The museum had decided it was time to have a paleogenetics expert look for DNA in some of their fossils, and they chose Svante Pääbo. When they shipped him the Neanderthal bone, Pääbo assigned one of his graduate students, Matthias Krings, to work on it. Krings managed to extract short stretches of mitochondrial DNA from the fossil. One day, he fed the genetic material into a sequencing machine to read it. Krings could only hope that he had not contaminated the sample with the DNA of a living animal, including himself.

The fragment of DNA Krings extracted measured only 379 bases long. He compared it to the same stretch in the mitochondrial DNA of more than two thousand living humans. Most of the fossil DNA matched the human stretches perfectly. But here and there, it had mutations not found in any living person. It differed from every human sequence Krings studied on average by 28 bases.

Late in the night, Krings picked up a laboratory phone to give Pääbo an urgent update.

“It's not human,” he said.

It was the first time anyone had found DNA from an extinct, humanlike fossil. The discovery led Pääbo to undertake a scientific expedition unlike anything that had come before. He and his colleagues persuaded other museums to let them drill other Neanderthal fossils. They enlisted paleoanthropologists to send them fresh material from their digs. Pääbo's group built up a genetic portrait of Neanderthals across their entire range, gathering not just mitochondrial DNA but DNA from their chromosomes as well. Their research revealed that Neanderthals varied from one another, but they had much less variation than living humans do. It became clear that they represented a separate branch of humans that lived in small groups with little genetic diversity.

As new kinds of DNA-sequencing technology became available, Pääbo and his colleagues would snatch them and adapt them to their research. They extracted more DNA from each fossil they studied, and their
reconstructions grew more accurate. In 2010, they managed to build a rough draft of about 60 percent of the entire Neanderthal genome. To understand how it fit into human evolution, Pääbo enlisted David Reich and his colleagues. Base by base, they compared the Neanderthal DNA to that of a chimpanzee and of humans from different parts of the world.

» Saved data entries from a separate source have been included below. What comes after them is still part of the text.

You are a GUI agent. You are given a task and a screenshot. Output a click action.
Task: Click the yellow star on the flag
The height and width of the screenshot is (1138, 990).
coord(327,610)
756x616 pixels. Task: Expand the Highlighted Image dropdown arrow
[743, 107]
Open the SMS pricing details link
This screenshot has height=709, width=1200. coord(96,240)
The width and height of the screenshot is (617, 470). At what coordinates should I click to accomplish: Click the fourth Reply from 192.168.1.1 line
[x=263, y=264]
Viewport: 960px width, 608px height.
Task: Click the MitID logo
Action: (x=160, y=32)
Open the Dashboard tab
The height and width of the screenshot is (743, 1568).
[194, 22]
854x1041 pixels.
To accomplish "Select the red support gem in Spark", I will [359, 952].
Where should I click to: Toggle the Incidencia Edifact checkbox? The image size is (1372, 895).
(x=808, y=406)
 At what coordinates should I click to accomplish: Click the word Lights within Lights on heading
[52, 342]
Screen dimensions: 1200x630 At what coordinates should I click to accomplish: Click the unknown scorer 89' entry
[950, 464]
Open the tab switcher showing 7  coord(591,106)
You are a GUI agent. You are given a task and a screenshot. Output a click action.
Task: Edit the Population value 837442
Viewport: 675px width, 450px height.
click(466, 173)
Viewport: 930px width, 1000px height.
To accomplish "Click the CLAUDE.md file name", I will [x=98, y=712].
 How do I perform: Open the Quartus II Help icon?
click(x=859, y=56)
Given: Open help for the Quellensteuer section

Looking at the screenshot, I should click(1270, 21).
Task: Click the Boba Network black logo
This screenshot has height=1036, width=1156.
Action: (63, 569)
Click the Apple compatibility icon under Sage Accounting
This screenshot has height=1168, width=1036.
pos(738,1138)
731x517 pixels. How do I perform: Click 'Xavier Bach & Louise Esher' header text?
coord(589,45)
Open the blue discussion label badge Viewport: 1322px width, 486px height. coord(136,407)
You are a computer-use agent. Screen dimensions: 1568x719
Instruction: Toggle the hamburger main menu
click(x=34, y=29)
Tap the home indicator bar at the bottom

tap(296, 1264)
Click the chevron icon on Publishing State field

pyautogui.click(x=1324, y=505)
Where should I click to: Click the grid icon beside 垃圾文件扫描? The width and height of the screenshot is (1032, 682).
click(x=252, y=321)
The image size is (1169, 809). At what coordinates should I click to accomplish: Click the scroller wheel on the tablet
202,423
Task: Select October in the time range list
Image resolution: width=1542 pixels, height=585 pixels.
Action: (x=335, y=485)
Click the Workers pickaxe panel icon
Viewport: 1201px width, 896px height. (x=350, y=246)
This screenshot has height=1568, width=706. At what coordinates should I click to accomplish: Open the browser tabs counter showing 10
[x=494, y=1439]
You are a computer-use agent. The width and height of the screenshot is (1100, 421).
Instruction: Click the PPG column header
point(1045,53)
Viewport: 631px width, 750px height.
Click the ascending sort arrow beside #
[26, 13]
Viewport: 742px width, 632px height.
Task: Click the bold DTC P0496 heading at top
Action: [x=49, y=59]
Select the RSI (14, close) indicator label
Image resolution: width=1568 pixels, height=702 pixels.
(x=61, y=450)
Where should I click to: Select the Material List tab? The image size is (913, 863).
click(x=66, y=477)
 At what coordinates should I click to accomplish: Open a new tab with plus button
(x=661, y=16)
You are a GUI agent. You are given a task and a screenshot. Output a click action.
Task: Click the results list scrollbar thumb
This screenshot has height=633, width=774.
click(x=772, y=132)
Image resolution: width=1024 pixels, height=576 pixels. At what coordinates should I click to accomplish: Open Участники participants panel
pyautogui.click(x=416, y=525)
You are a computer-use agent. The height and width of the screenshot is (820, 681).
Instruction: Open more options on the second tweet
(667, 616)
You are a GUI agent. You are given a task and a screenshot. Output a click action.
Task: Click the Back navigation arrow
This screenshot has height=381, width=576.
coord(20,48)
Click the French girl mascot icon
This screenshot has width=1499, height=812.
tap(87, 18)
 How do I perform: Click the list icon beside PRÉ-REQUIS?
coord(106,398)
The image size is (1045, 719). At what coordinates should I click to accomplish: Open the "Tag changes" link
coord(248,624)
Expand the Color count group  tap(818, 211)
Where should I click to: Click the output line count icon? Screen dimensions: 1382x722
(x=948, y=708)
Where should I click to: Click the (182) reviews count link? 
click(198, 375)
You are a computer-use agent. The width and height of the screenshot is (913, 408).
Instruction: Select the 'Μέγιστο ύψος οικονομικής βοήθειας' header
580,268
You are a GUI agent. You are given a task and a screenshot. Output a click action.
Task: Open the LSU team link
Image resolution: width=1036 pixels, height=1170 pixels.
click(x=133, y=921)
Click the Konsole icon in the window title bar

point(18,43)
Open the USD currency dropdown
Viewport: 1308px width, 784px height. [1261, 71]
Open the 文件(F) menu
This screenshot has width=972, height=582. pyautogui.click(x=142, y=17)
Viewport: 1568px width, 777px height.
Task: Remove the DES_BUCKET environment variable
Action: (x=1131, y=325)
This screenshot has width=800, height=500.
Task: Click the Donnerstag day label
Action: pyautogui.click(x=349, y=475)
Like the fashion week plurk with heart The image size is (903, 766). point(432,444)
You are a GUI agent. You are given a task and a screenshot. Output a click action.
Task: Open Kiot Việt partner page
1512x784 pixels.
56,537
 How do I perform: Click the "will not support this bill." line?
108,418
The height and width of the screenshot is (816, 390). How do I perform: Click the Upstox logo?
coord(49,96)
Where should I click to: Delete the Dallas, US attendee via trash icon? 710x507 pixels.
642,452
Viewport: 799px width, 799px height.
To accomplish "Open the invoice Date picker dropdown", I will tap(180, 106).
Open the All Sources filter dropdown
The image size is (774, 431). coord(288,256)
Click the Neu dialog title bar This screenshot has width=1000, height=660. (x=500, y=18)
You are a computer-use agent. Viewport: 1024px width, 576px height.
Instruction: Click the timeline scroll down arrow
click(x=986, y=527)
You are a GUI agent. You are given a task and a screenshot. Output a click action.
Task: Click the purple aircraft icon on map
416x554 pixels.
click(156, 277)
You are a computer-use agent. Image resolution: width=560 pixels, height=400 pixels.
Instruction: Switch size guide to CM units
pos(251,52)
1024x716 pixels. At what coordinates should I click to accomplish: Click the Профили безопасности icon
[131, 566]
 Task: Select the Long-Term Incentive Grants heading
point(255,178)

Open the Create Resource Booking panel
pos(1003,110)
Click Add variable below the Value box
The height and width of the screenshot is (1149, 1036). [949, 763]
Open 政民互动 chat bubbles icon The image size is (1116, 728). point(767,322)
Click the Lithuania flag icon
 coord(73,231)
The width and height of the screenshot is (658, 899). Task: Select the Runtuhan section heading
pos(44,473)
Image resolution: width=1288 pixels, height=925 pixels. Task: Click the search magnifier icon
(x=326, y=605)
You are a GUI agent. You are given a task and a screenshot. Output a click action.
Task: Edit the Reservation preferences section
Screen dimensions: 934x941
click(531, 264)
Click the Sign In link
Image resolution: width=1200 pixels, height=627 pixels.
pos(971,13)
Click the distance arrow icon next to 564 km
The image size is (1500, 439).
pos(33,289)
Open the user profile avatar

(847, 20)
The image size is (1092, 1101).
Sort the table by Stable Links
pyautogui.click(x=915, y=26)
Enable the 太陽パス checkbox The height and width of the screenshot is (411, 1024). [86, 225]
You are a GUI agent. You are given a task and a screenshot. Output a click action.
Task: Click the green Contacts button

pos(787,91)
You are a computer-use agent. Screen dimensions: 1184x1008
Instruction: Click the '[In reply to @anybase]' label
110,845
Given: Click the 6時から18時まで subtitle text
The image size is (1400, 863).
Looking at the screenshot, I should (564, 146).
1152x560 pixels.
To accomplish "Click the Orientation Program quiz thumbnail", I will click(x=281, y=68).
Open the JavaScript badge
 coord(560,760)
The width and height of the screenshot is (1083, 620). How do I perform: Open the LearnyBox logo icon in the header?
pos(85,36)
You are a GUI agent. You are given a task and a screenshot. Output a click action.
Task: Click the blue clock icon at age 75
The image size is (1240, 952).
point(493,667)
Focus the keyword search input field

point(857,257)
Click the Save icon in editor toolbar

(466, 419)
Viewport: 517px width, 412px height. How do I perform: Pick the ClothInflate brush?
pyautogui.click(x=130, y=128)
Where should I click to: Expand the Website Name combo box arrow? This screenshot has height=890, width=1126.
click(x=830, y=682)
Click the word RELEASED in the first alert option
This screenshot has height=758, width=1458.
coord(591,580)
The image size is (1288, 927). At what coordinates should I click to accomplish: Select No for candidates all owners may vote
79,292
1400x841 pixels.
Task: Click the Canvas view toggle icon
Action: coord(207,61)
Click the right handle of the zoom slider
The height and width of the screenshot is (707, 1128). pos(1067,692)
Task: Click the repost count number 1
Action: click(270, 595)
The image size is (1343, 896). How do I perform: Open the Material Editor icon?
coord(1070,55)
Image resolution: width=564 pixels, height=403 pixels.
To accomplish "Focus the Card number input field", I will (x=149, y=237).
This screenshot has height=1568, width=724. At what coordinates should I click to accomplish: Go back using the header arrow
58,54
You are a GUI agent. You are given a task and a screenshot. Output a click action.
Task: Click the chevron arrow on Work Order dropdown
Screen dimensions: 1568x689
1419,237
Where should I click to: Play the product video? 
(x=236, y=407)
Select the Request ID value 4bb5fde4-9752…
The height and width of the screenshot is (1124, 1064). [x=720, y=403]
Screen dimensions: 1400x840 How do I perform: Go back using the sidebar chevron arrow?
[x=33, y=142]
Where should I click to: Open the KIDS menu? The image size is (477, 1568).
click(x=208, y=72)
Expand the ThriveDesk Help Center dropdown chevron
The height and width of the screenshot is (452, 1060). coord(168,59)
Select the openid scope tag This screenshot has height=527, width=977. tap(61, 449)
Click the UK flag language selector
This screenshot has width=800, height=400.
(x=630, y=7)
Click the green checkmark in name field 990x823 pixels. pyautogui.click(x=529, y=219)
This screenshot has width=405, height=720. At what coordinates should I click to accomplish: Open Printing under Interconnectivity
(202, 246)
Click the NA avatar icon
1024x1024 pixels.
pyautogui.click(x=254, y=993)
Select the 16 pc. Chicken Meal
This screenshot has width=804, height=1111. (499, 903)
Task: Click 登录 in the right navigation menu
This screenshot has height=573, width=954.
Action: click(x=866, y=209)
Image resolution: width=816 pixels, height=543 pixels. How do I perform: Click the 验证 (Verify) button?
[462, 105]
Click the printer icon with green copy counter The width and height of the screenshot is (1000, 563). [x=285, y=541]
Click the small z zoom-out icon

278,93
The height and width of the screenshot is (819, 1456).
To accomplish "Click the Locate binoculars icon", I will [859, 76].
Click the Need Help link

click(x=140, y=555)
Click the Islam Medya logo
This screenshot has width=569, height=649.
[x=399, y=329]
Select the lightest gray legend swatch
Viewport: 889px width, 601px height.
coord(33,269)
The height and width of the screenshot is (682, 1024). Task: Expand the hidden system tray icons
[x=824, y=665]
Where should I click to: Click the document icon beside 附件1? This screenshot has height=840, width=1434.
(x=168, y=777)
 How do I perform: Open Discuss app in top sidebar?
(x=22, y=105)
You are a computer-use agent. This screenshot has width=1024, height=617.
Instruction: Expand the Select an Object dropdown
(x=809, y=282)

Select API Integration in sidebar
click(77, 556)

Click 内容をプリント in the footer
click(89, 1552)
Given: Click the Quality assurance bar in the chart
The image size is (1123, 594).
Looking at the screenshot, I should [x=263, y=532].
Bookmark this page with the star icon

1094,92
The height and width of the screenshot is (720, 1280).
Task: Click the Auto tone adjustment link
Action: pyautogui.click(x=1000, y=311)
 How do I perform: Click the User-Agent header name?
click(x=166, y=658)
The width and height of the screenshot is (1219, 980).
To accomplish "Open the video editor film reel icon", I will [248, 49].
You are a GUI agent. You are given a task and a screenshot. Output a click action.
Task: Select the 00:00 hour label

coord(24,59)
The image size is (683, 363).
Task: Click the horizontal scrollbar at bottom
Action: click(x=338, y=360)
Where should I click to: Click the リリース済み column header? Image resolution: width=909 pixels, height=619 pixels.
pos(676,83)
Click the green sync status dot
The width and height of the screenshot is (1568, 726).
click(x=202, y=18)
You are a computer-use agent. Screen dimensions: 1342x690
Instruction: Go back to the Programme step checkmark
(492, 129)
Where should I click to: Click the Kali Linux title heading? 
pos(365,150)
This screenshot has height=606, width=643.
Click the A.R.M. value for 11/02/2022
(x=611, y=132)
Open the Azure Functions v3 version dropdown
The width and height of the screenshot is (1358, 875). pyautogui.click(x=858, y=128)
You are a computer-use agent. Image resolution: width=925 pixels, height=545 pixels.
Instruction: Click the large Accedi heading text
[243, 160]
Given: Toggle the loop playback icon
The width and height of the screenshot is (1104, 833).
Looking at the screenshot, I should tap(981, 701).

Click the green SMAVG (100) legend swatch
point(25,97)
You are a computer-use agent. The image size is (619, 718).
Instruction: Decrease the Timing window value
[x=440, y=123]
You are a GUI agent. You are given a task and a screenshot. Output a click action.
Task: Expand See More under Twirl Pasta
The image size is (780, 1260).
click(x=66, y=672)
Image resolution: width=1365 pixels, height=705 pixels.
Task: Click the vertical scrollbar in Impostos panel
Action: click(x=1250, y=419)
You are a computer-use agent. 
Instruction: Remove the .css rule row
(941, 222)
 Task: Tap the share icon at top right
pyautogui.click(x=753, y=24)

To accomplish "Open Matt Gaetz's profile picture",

The scientists found that Neanderthals shared many genetic variants in common with modern humans, variants that aren't shared by chimpanzees. These shared variants must have arisen after our hominin ancestors split away from the ancestors of other living apes—but before the split between modern humans and Neanderthals. Pääbo and his colleagues also cataloged a number of variants that arose only in Neanderthals, and others only in the modern human lineage.

But they were still left with some variants that didn't quite fit in any of these categories. These variants were sprinkled in the DNA of some Europeans and Asians they studied. But they couldn't find any in living Africans.

The strongest explanation for the pattern was one that would have appalled Henry Fairfield Osborn. Neanderthals must have interbred with the modern humans who expanded out of Africa and would go on to settle across the Old World (that included the Europeans whom Osborn believed to be his beloved, pure Nordic race). Pääbo and his colleagues estimated that living non-Africans could trace 1 to 4 percent of their genetic ancestry to Neanderthals. There is thus more Neanderthal DNA on Earth today than when Neanderthals existed.

—

By 2010, when Pääbo and his colleagues published the first evidence for Neanderthal interbreeding, genetic genealogy was a thriving industry. It was ready to seize such a sensational finding and make the most of it. 23andMe quickly put together a test that they claimed could tell customers just how much of their genome was Neanderthal. When I told people about my reporting about Neanderthals, some of them would eagerly let me know about their percentage. The more Neanderthal DNA they carried, the
happier they sounded. Judging from comments that customers have left on 23andMe's website, Neanderthal pride is a common thing.